Some key points regarding actors are as follows.

  • An actor is an entity within the application that performs actions, e.g. Web Services, components, machines, people etc. and interacts with other actors.

  • One actor may be seen as being composed of other actors.

  • A primitive actor is one for which the designers do not know the other actors of which it is composed (or do, but the decomposition is deemed to be too detailed to be relevant).

  • A role is a place-holder for an actor performing a particular function, where we cannot know exactly which actor will perform that function during the application's execution.

  • Roles can be composite or primitive as with actors.

Knowledgeable Actors

Any actor that has access to an information item is known as a knowledgeable actor and, as stated above, the aim is to associate every information item necessary to answer a use case question with such an actor.

Some key points about knowledeable actors are as follows.

  • A knowledgeable actor is an actor that has access to an information item

  • The primary knowledgeable actor for an information item is the primitive actor who first becomes aware of that information, which will be because:

    • the actor creates the item, or

    • the actor receives or observes the item from outside the application, or

    • the item is a subjective assertion about another information item, e.g. a declaration that a message was received from another actor

For some information items, there will be no primary knowledgeable actor.


PrIMe provides several application adaptations that can be used to reveal information items that are currently inaccessible, and to provide modifications to actors to enable them to record process documentation.

The adaptations involve the following.

  • Adaptations are changes made to the flow of information in the application to ultimately expose information items to the clients who will use the documentation of process at query time.

  • Many adaptations cause a new actor to become knowledgeable about an information item.

  • Each adaptation requires a change in the application design, and many of these make use of the components of the provenance architecture.
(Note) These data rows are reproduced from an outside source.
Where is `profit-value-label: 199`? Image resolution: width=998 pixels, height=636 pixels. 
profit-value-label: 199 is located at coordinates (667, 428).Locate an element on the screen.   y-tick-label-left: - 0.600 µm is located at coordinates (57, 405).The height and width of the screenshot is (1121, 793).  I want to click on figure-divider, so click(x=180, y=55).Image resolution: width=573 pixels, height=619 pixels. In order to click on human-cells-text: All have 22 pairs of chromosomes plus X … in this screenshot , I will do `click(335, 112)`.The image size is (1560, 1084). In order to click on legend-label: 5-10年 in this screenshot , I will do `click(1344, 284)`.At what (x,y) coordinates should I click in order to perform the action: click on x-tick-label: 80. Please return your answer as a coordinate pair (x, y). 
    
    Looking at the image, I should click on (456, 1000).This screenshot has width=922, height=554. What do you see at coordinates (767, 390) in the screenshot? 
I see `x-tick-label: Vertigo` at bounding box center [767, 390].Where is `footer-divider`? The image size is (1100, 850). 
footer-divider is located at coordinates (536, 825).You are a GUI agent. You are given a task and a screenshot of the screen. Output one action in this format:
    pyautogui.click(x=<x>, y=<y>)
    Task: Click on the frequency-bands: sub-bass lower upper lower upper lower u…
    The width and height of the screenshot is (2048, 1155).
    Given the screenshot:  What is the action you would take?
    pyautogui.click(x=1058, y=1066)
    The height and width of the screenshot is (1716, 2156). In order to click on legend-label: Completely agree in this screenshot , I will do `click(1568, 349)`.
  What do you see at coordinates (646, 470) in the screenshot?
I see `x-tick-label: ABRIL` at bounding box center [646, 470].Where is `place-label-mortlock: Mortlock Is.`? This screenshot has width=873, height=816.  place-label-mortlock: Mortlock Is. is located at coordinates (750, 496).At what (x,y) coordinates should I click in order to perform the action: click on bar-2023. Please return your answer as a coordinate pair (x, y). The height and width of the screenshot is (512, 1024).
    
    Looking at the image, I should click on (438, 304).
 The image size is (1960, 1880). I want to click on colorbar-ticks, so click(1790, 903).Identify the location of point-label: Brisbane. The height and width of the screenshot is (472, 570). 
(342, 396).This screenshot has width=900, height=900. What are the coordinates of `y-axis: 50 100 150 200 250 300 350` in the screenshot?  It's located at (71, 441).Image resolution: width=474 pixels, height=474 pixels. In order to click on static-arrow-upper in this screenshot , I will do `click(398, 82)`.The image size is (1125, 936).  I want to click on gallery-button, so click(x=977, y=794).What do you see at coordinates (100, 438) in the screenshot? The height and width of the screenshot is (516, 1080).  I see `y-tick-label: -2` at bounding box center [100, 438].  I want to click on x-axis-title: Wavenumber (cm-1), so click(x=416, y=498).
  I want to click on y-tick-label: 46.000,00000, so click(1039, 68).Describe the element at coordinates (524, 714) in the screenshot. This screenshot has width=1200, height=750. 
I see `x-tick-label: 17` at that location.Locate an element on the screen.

PrIMe provides a step-by-step guide to making applications provenance-aware, and is vital to the development of provenance-aware applications. Application developers and users will only consider making their applications provenance-aware if they can see a clear and easy way to modify their applications to provide this functionality. Any development is a trade off between the effort and resources required to effect the development and the gains to be made by doing so. The availability of PrIMe for developers and users of applications helps to ensure that the effort required to make applications provenance-aware is minimised.